Consider the weather in the faraway place and sweater appropriately. For business, bring as much Ted Baker button-up shirts as possible. Add the pre-packed international friendly accessory bag that always makes it through security… every single time.
Tom Bihn backpack. Presenting a deck? Grab the pre-packed presentation kit. International? Bring the pre-packed international kit. Confirm necessary essential power cords and ginormous backup battery because 30% of travel is power management. 50% traveling internationally. If faraway place weather is frigid, wool hat, gloves, and scarf all go in the Tom Bihn back-pack because I have thin California blood and cold is clever.
Tumi luggage and Tom Bihn back-pack are both placed near the front door as a visual cue I am ready to go. 15 minutes before departure, visually check everything. Phone – left back jean pocket. Every time. Wallet – right back jean pocket. Every time. Passport always goes in the inside left coat pocket. Helpfully remind myself that – worst case – all I need is the wallet, phone, and passport.
Home departure time is scheduled to allow me to arrive at the airport two hours before the departure: domestic or international. Leave five minutes before departure time after once again visually checking phone, wallet, and passport.
Arrive at the airport. AirPods in. Strive to achieve the goal of moving from car to plane without standing in a single line. Fail at this frequently. Security. TSA Pre. Always. Wallet, phone, AirPods, and passport all temporarily go in the right side Tom Bihn back-pack pocket. Watch as I perform this maneuver while moving. Always be kind to all security humans. Wait for permission to approach them and ask permission to walk-through metal detectors. Please and thank you. Items returned to their proper pockets.

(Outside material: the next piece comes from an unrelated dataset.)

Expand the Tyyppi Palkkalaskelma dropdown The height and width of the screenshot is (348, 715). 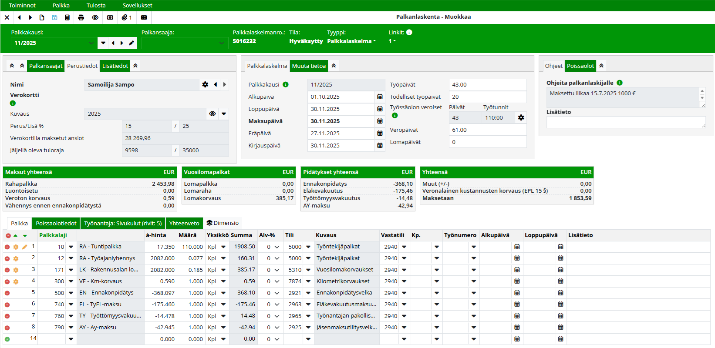tap(351, 41)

No conversations with anyone else. No chit-chat. No eye contact. I am on a mission that I’ve been on before, and I am expecting something to go wrong. This requires all of my attention and a soundtrack.
Travel to the gate noting potential eating and drinking establishments. At the gate now. I’m early. I assess: Given my arrival time, is the gate in the state I expect? Specifically: 20% of the seats at the gate are filled, someone is staffing the desk, and the plane is parked at the gate. If the latter is not true, investigate on the internet regarding where the plane is coming from and when it will be there. Prepare for bad news.
If all is well, check digital boarding pass. Subtract five minutes from the boarding time. That is when I will return to the gate. Back-track to a desirable eating establishment. Sit at the bar and order a gin and tonic. Airports always ask if you want a double and I always do.